Task description: Quote the records below word for word, please, from the very first line through the one that contains "Click the headset", and nothing beyond it.

Information supplied:

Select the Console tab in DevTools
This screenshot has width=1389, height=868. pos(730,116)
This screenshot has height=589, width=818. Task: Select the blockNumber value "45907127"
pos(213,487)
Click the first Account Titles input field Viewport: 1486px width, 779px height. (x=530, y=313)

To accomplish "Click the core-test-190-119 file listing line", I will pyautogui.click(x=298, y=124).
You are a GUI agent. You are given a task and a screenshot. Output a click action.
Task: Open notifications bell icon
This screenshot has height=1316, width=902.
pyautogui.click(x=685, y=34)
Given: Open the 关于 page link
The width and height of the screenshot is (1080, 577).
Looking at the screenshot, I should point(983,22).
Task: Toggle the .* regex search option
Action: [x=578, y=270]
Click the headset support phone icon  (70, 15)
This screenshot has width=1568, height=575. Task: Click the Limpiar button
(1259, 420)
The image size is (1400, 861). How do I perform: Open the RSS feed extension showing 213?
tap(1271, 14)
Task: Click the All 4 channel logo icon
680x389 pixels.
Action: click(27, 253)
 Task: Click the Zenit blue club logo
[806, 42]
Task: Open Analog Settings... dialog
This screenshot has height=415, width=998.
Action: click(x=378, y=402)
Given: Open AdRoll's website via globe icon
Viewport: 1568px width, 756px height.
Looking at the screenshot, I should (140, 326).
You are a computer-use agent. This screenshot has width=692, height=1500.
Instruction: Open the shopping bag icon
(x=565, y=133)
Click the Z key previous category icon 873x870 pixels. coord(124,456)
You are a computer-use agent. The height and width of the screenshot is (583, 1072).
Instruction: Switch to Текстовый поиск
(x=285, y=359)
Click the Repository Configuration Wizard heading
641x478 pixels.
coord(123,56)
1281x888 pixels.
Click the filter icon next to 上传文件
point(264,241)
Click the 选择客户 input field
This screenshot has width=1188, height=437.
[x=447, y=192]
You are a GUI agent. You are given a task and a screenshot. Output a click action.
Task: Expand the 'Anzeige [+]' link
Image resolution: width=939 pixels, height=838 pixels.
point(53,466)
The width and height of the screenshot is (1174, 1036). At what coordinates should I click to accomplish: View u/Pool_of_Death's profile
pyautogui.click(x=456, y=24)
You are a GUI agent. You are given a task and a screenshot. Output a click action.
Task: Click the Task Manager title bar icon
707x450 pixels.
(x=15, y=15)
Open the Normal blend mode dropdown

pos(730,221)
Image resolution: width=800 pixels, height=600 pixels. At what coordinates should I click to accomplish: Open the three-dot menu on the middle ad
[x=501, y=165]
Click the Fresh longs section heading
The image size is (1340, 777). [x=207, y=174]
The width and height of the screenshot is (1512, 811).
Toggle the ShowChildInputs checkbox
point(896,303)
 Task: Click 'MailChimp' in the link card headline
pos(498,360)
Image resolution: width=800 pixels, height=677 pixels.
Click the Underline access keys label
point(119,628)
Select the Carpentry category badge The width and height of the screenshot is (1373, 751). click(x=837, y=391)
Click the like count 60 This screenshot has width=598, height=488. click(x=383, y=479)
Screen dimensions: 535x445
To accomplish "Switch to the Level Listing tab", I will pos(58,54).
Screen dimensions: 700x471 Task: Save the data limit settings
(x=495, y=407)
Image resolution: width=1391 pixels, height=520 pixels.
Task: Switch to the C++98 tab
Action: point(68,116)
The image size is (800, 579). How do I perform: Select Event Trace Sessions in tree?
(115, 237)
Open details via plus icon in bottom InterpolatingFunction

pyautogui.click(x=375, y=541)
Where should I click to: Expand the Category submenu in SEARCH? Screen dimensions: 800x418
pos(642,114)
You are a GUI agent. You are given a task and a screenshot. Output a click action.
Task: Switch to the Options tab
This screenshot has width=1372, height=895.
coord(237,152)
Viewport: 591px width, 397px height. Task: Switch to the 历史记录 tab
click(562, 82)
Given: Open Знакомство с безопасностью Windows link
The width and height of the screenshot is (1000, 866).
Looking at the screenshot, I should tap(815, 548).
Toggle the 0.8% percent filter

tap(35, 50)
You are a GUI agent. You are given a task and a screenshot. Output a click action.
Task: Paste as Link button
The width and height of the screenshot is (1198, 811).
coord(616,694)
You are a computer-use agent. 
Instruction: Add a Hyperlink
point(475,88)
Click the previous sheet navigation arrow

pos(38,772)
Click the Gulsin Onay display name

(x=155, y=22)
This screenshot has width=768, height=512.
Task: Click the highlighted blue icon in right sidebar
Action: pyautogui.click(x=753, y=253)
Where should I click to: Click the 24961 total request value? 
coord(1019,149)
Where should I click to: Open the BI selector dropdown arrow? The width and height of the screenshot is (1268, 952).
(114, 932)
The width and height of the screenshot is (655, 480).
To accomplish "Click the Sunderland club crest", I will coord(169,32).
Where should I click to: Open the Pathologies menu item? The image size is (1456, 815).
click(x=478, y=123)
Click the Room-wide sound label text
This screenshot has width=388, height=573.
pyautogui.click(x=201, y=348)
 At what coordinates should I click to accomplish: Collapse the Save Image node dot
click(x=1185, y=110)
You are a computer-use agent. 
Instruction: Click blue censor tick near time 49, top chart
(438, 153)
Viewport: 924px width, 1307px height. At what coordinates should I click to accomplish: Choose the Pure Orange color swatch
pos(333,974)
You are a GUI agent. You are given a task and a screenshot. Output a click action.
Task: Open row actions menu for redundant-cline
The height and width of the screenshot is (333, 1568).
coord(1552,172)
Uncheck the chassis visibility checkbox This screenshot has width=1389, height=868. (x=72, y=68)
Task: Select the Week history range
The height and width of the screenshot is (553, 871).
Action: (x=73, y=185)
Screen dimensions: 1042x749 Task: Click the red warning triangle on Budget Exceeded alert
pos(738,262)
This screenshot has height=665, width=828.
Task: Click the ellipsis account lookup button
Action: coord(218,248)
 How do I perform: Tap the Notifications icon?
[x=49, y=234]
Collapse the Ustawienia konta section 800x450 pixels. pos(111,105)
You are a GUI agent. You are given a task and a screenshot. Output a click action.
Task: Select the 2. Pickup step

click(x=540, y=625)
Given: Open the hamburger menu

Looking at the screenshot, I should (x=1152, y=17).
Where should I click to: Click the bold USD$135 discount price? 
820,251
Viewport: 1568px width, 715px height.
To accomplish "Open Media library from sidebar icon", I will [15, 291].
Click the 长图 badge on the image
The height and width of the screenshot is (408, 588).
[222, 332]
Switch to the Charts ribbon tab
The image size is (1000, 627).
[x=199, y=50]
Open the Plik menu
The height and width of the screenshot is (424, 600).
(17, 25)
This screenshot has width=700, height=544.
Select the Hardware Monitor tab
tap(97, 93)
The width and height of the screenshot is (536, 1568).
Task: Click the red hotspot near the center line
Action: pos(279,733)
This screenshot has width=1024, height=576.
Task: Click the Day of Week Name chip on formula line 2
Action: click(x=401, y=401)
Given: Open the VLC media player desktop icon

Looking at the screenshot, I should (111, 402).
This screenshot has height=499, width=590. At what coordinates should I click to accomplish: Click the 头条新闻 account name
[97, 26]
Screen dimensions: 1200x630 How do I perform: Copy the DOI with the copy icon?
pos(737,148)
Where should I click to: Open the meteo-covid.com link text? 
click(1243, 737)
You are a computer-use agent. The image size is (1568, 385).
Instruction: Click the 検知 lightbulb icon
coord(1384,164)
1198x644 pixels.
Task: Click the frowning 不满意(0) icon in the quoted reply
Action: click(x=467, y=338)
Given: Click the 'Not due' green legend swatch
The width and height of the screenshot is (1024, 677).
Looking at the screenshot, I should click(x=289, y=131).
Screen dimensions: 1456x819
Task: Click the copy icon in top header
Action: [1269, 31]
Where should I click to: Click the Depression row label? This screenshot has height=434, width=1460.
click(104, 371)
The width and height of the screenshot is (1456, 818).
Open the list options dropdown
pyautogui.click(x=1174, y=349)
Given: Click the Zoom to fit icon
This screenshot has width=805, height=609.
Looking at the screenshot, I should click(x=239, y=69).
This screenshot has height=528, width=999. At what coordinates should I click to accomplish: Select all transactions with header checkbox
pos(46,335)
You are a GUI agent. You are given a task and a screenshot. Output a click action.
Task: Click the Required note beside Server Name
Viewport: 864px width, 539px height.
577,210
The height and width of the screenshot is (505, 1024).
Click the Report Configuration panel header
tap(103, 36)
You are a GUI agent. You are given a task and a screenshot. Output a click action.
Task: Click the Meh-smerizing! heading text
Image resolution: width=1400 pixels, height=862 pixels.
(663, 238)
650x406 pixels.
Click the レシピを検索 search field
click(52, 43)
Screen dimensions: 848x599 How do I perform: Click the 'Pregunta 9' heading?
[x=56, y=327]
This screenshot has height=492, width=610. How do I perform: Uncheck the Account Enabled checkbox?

Written response:
Select the Console tab in DevTools
This screenshot has width=1389, height=868. pos(730,116)
This screenshot has height=589, width=818. Task: Select the blockNumber value "45907127"
pos(213,487)
Click the first Account Titles input field Viewport: 1486px width, 779px height. (x=530, y=313)

To accomplish "Click the core-test-190-119 file listing line", I will pyautogui.click(x=298, y=124).
You are a GUI agent. You are given a task and a screenshot. Output a click action.
Task: Open notifications bell icon
This screenshot has height=1316, width=902.
pyautogui.click(x=685, y=34)
Given: Open the 关于 page link
The width and height of the screenshot is (1080, 577).
Looking at the screenshot, I should point(983,22).
Task: Toggle the .* regex search option
Action: [x=578, y=270]
Click the headset support phone icon  (70, 15)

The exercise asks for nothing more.